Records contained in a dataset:

━━━━━━━━━━━━━━━━

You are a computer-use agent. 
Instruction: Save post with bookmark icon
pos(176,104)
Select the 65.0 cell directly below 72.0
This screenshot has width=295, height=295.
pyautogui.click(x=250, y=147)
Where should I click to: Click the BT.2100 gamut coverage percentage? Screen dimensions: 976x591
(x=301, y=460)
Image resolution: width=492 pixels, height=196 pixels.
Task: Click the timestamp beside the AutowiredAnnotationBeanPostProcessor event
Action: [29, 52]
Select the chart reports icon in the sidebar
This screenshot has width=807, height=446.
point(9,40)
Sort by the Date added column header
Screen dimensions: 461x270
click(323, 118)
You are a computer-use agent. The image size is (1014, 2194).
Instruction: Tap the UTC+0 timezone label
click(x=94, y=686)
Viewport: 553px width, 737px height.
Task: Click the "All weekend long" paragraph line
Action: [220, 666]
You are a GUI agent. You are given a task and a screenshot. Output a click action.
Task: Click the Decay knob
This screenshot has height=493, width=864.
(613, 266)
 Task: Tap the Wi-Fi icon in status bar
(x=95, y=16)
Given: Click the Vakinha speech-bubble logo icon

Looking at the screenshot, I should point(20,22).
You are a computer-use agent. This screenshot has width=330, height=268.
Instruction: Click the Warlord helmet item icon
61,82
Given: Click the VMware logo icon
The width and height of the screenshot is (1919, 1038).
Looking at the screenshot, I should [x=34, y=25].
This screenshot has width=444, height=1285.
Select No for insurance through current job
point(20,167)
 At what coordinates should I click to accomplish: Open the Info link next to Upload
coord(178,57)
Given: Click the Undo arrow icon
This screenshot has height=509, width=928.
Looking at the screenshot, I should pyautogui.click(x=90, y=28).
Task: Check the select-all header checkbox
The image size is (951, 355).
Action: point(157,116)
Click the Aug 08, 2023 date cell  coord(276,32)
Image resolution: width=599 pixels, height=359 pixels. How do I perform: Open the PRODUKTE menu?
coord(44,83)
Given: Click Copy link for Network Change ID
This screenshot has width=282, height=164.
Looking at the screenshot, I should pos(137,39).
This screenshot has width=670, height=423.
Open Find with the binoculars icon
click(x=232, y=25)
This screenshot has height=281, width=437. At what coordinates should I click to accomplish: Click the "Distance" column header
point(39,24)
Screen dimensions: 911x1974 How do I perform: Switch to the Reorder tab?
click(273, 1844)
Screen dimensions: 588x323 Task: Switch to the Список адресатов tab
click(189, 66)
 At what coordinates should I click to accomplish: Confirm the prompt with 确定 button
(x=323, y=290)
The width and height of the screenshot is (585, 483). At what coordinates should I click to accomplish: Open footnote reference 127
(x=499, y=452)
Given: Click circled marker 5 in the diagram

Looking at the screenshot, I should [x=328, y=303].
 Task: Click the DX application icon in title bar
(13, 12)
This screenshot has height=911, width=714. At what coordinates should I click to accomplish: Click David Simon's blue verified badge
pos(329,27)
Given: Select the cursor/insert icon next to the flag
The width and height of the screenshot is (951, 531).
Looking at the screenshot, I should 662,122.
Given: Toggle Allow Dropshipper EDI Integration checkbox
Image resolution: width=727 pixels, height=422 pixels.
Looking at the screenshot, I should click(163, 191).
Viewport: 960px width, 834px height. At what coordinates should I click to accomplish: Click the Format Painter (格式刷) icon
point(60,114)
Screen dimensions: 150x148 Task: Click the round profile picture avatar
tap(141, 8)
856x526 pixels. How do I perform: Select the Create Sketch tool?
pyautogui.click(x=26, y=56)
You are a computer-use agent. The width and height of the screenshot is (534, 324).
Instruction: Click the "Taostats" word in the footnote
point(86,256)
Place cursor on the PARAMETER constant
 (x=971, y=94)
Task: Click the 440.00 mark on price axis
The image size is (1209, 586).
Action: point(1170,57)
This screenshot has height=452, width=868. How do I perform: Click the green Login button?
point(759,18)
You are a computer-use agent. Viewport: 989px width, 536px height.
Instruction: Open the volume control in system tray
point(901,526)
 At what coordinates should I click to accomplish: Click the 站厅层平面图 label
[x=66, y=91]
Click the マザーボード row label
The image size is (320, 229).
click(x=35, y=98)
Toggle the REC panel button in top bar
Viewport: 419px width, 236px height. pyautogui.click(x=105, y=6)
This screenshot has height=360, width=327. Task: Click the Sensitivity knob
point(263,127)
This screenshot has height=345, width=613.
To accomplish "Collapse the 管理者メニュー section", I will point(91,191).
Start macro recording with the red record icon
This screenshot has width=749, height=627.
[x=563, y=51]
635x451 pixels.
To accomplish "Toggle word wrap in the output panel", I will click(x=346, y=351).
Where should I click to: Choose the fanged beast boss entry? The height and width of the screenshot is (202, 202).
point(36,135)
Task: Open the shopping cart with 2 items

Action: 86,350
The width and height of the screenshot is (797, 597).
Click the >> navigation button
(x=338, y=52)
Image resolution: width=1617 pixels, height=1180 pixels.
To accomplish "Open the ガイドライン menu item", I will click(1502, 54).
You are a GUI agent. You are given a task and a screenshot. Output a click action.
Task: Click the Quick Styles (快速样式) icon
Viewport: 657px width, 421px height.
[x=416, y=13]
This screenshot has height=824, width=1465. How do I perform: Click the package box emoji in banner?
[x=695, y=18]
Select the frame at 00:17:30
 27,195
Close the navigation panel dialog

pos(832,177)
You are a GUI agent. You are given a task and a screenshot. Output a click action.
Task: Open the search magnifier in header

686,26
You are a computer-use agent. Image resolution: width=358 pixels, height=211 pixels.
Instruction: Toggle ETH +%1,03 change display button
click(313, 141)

━━━━━━━━━━━━━━━━

### [EXERCISE]
Wherever the string "will" appears in the records above, copy the line it sits in.

### [RESPONSE]
To accomplish "Collapse the 管理者メニュー section", I will point(91,191).
To accomplish "Toggle word wrap in the output panel", I will click(x=346, y=351).
To accomplish "Open the ガイドライン menu item", I will click(1502, 54).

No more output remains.